命を守るためとはいえ、乳房を失ってしまうのは女性にとっては辛いこと。定期的な乳がん検診を受けるのは大切ですが、もしその時に癌が見つかってしまったらどうすればいいのでしょうか。
「実はスウェーデンのある研究チームが昨年、興味深い調査報告を発表しました。それは“コーヒーには、乳がんの進行を抑える可能性があり、分子レベルでもがん細胞の増殖を止める可能性がある”というものです」
そう話すのは医療系雑誌で記事を書くあるライター。
「コーヒーは、良くも悪くも体に対する影響が報告されていますが、今回の報告は1090人の乳がん患者のデータベースを解析したそう。さらに培養したがん細胞にコーヒーの成分を与えて、影響を観察した結果が発表されています」
すると、乳がん患者でコーヒーを1日に全く飲まないか、1杯程度飲む人と比べると、2杯以上飲む人のほうが乳がんの大きさが小さかったそうです。
「抗がん剤治療をしている患者さんのうち、1日に2杯以上飲む人は、0~1杯飲む人に比べて、早期の乳がんの再発リスクが49%少ないという結果も書かれています。また、がん細胞にコーヒー成分を与えた実験では、カフェインとコーヒー酸ががん細胞の増殖に関わる成分の生成を抑え、細胞自体の増殖を抑制することが観察されたそうです」(前出・医療ライター)
この作用には他の複雑なホルモンも関係していますが、コーヒーが乳がんの進行を抑える可能性があることがわかりました。
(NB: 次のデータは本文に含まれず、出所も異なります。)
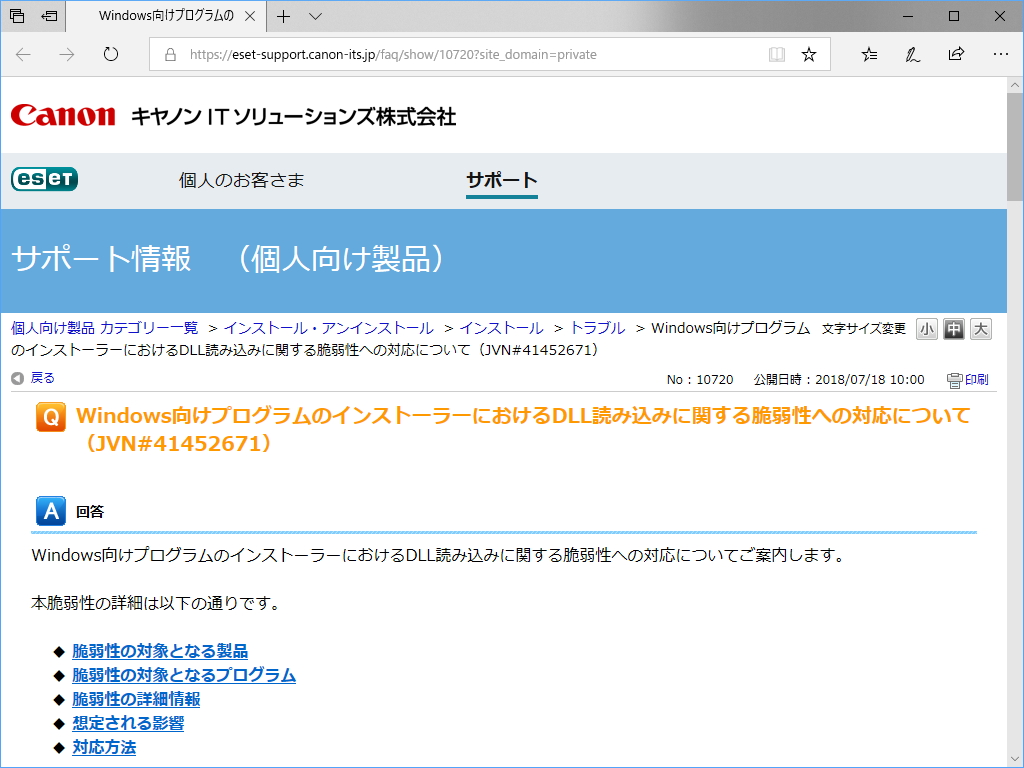Click the Canon logo

62,115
乳がんの影に怯える人にとっては一筋の光明です。
ただし、あくまでも薬ではなく食品としてのコーヒーですから、これから研究が進んで、コーヒー成分から効果的な乳がん治療薬が開発されるのを期待したいですね。
そうすれば、乳がんで乳房を失う女性も、もっと減っていくことでしょう。